*** Opening of The data ***

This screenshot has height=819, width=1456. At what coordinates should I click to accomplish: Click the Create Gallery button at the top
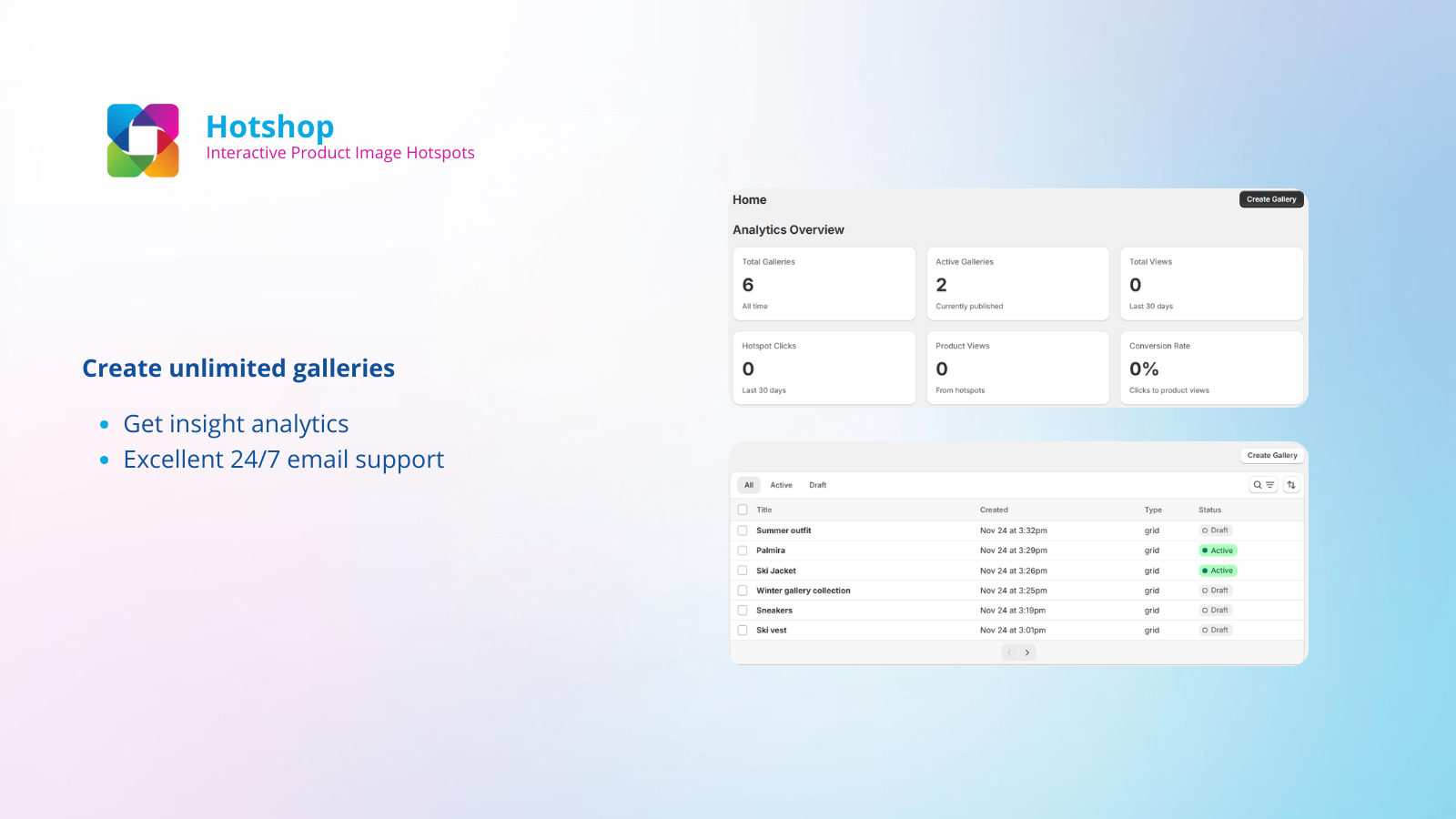click(1270, 199)
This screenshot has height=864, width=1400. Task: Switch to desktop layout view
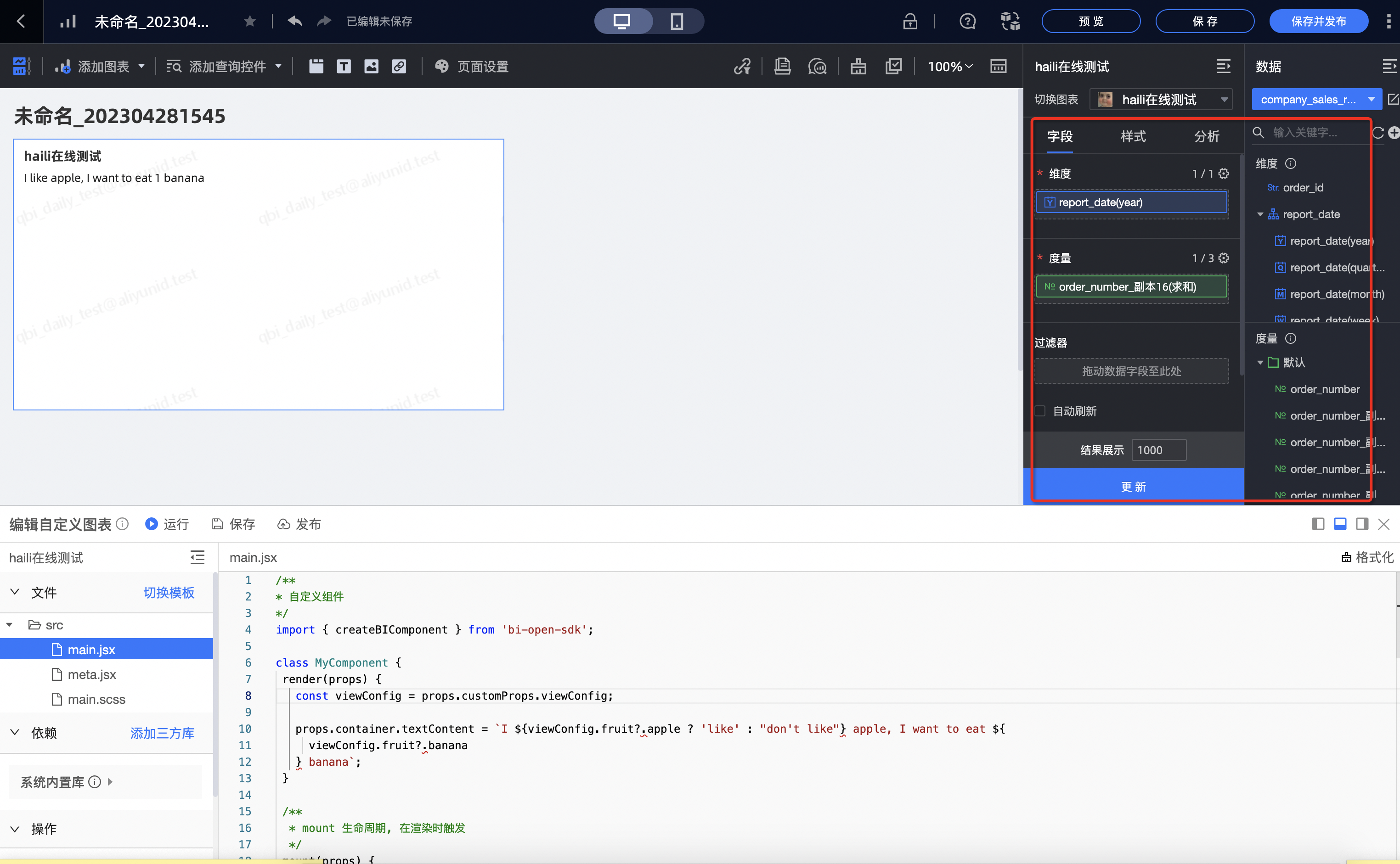(x=622, y=22)
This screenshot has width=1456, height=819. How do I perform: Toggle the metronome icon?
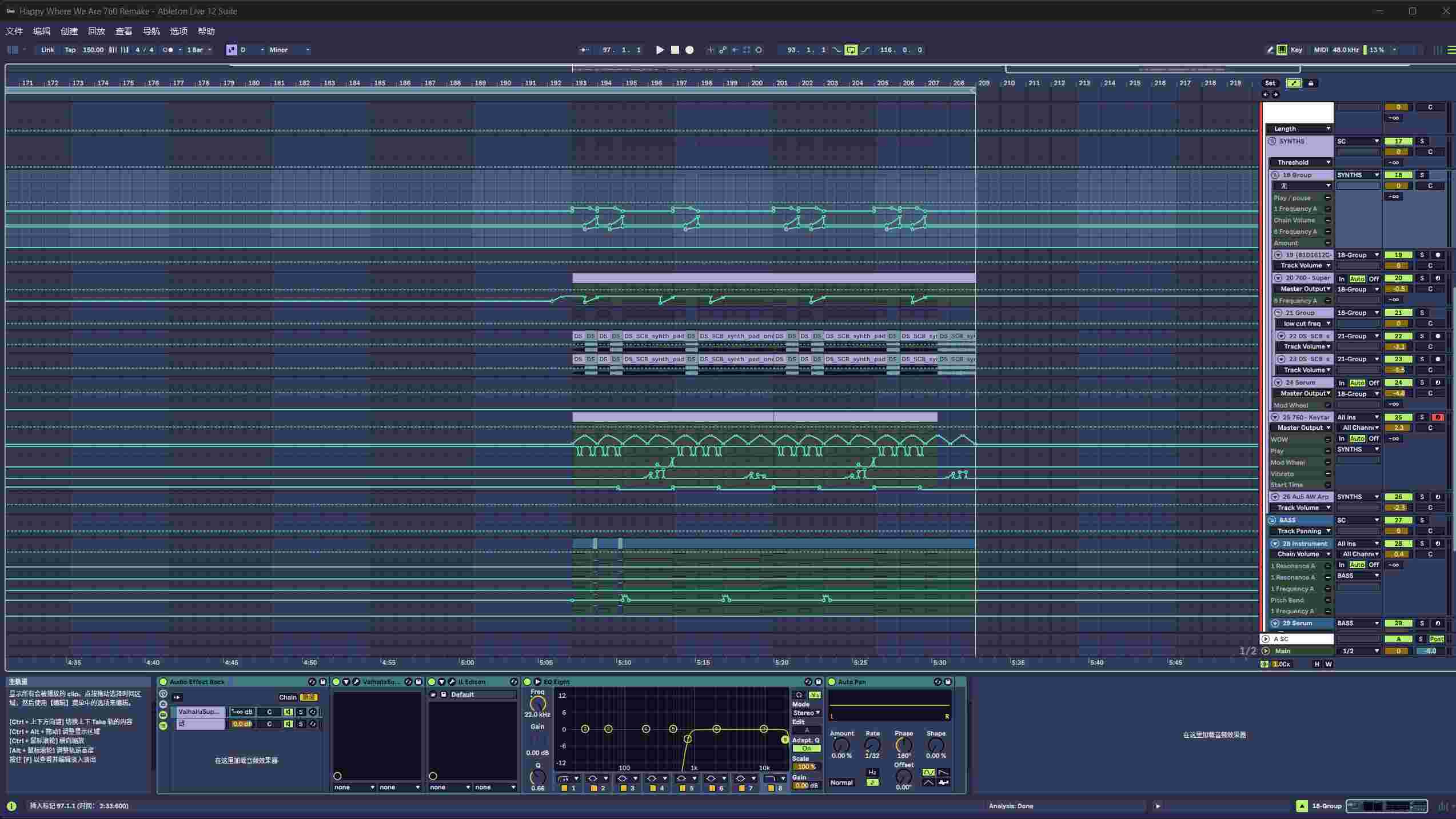pyautogui.click(x=168, y=50)
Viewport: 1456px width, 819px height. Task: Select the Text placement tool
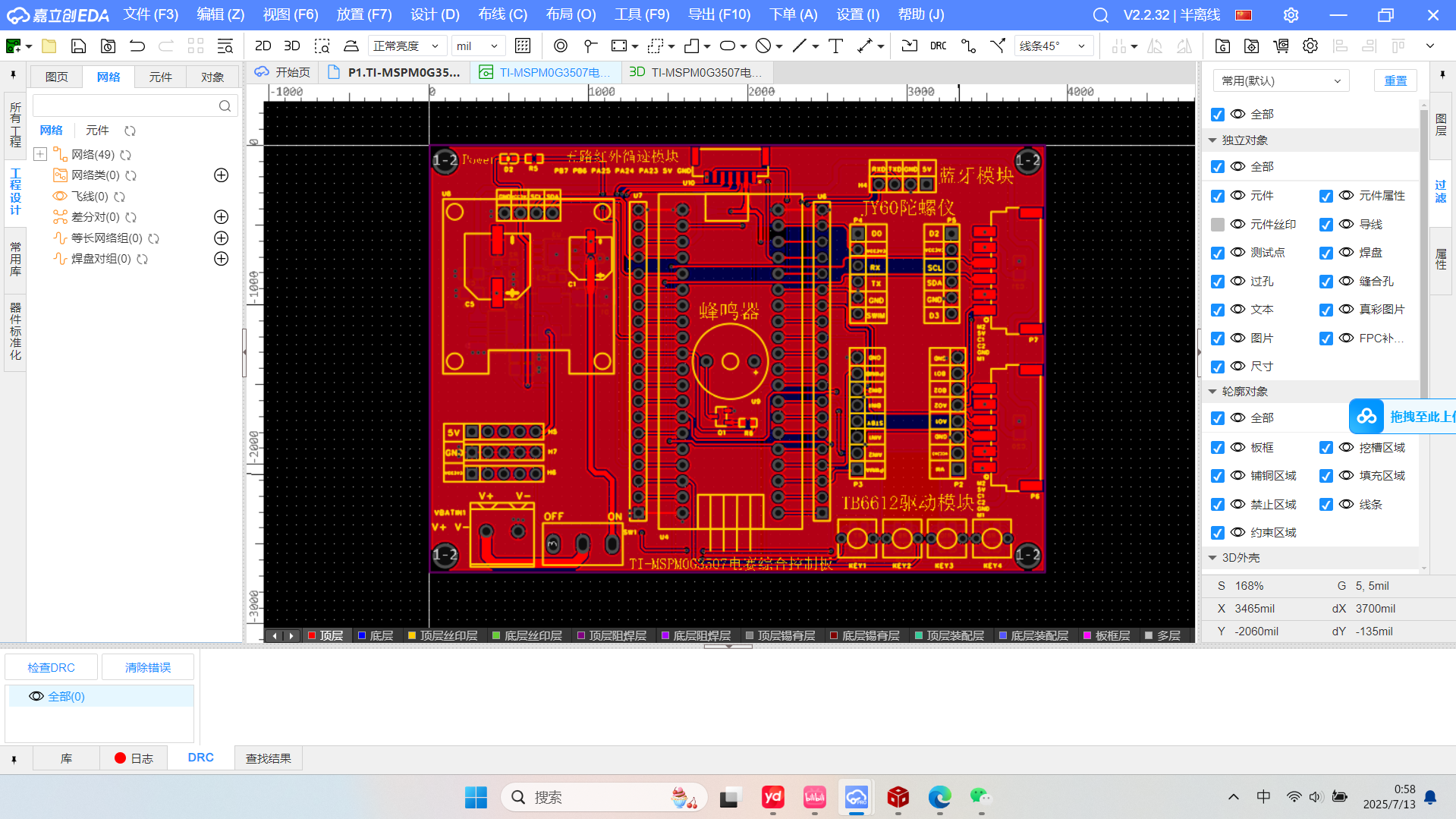(x=835, y=46)
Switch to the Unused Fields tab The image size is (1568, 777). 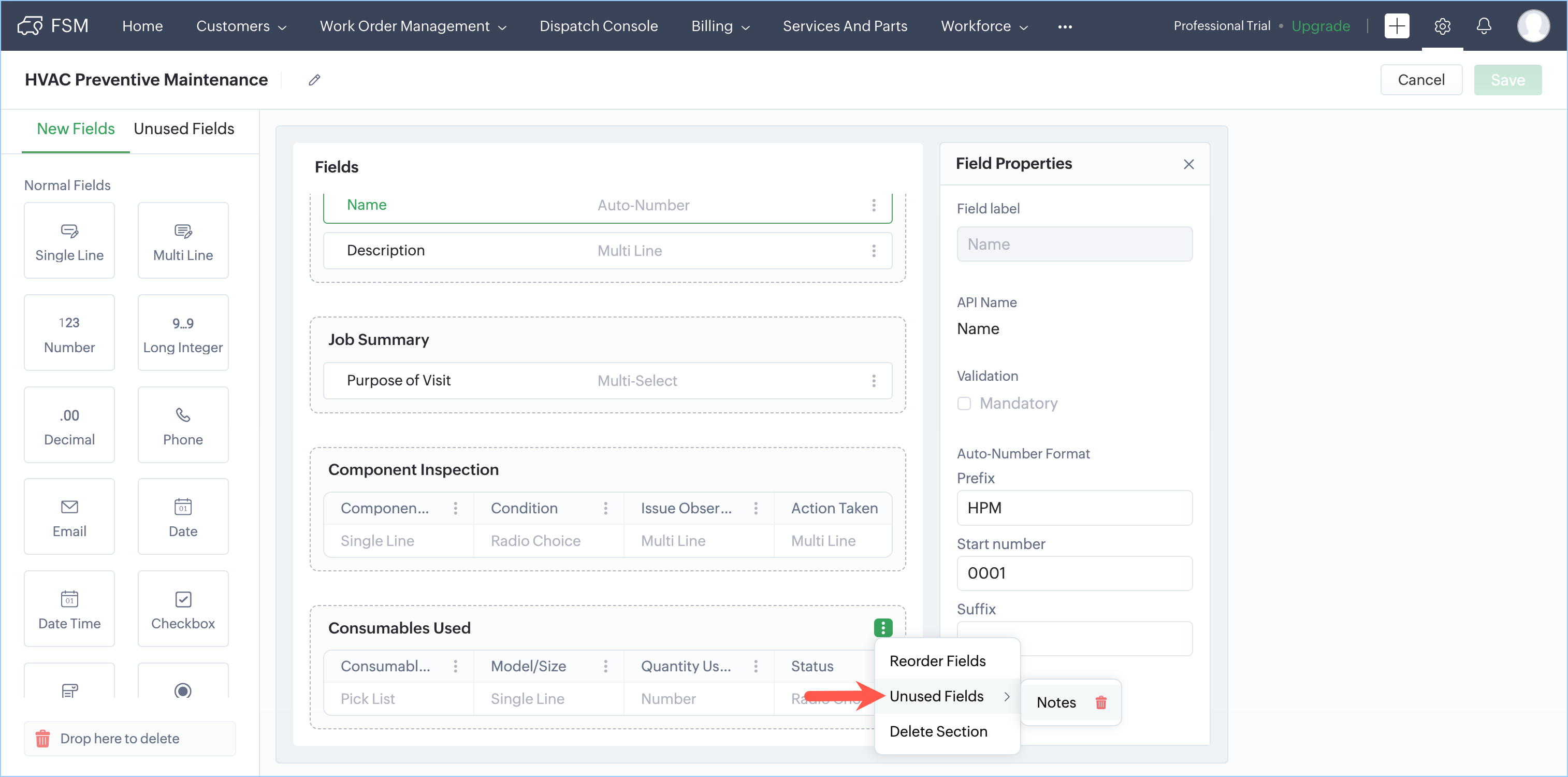(x=184, y=128)
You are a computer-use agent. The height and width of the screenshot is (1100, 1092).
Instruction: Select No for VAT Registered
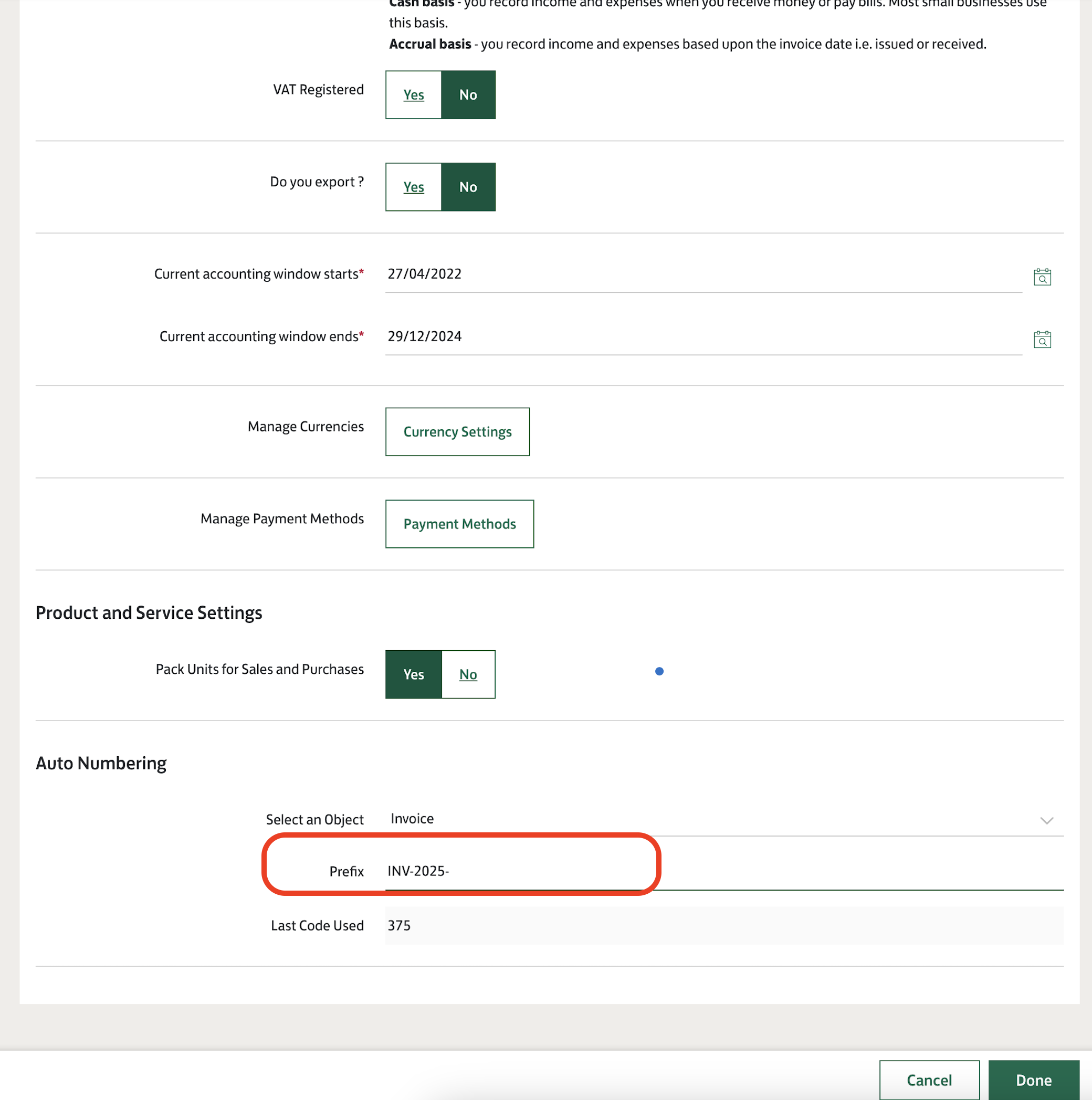[x=468, y=95]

*** Close of The data ***

* **Your instructions**:
If a line falls between the one containing "You are a computer-use" and the last line of the entries above, both included, reproduce it exactly; leave the pictures out.

* **Result for this exercise**:
You are a computer-use agent. The height and width of the screenshot is (1100, 1092).
Instruction: Select No for VAT Registered
[x=468, y=95]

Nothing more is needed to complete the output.